The Ransomware Debate: To Pay or Not to Pay?

The increasing frequency of ransomware attacks has led to a fierce debate in the cybersecurity industry—should victims just pay the ransom or should they refuse? After all, not paying the ransom means dealing with the combined costs of lost revenues, paying staff to do manual data entry (since it forces everyone to temporarily revert to paper records that need to be put in the EMR later), and the downtime caused by the process of doing a recovery-from-backup. 

On one side of the debate, you have government cybersecurity agencies and law enforcement entities. If you ask them, they will almost certainly tell you that no, you should never pay to unlock ransomware. And can you blame them? The groups who engage in these sorts of activities are sometimes funding global organized crime syndicates and/or terrorist organizations.  Endorsing payouts that might encourage criminal behavior is not something you are likely to see from agencies such as the FBI, DHS, NSA, et al.  Keep in mind that such agencies are viewing ransomware from a law enforcement standpoint.  However, it is not their data and/or livelihood being put at risk… it’s yours.

This argument also becomes pretty flimsy when you consider the fact that Joseph Bonavolonta, the Assistant Special Agent in Charge of Cyber and Counterintelligence at the FBI, has already been quoted as saying “Ransomware is that good. To be honest, we often advise people to just pay the ransom.” He was also quoted as conceding that, if you pay the ransom, “You do get your access back.”

Taking this side of things is made even more difficult by the fact that multiple law enforcement departments have been hit by ransomware attacks and paid the ransoms.  For example, the Swansea Police Department in MA or the Dickinson County Sheriff’s Office in TN.  I think many people find it difficult to take seriously the “no-pay” stance of law enforcement when it always seems to be a case of “Do as we say, not as we do.”

Proponents on the flipside of this debate are mostly private-sector cybersecurity experts and white hat hackers.  They tend to view things from more of a “cost/risk vs benefit” point of view.  Most of these experts would likely tell you that there is nothing wrong with paying a ransom, though it is best not to pay if possible. For example, if victims are willing and able to restore their systems without paying, then they should consider doing so and not give in to ransom demands. However, if the amount being demanded is worth recovering the particular data at risk and/or is less than the overall costs of doing a full recovery-from-backup (and the resulting lost time/revenue)… they argue that paying the ransom is the most reasonable way to go.

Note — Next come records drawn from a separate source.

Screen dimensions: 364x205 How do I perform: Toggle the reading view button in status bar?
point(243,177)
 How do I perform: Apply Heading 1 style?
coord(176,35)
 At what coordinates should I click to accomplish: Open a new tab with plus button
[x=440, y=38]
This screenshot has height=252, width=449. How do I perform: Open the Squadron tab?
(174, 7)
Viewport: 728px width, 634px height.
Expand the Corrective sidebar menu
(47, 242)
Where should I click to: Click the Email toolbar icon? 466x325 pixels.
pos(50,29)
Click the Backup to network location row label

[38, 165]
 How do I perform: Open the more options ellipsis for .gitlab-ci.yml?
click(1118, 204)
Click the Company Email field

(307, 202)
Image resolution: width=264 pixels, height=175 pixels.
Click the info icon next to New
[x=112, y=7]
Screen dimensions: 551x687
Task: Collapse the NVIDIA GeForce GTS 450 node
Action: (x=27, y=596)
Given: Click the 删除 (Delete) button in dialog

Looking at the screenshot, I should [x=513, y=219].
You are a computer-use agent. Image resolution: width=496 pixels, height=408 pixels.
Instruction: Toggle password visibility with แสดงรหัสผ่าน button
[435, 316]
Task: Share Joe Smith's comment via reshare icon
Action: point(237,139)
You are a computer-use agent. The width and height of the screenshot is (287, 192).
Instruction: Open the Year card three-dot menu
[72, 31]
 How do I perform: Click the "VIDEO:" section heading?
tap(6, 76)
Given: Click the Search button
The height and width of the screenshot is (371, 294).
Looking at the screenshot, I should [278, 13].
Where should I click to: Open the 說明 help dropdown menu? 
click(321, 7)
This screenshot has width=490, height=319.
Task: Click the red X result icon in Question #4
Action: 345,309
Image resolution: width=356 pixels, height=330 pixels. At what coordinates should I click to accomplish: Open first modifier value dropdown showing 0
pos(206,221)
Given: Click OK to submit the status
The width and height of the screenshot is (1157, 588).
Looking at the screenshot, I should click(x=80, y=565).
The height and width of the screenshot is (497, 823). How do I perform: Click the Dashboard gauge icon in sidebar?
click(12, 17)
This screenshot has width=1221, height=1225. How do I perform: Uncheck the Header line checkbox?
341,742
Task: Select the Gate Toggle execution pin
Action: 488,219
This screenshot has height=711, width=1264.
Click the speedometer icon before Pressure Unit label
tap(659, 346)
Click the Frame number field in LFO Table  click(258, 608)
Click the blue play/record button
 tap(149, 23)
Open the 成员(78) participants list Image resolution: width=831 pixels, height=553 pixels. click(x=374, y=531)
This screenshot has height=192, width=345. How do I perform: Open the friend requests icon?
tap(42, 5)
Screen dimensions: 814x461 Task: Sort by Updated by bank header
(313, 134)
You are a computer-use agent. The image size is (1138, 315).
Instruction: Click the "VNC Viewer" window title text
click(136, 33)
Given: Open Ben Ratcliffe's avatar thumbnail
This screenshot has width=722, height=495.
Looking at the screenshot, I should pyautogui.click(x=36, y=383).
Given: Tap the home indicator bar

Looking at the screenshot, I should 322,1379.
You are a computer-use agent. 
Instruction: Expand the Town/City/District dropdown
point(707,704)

Whether or not you choose to pay out in order to resolve a ransomware attack is up to you. I do not think anyone can make that decision until they are in that situation. Hopefully, none of you will ever have to find out what that situation is like. For now, I would highly recommend you take the US-CERT precautions listed earlier in this article and make sure you and your staff are being extra vigilant in watching out for spear-phishing emails and social engineering attacks.

If the last few months are any indication… this is just the beginning of the ransomware surge.  And I fear things are going to get worse before they get better.  I predict that far more of these sorts of attacks are coming for those in the healthcare industry, and I fear they are coming soon. All any of us can do is suit up and get ready for the storm.

Also…. I am very sorry that, once again, I do not have any good news to report.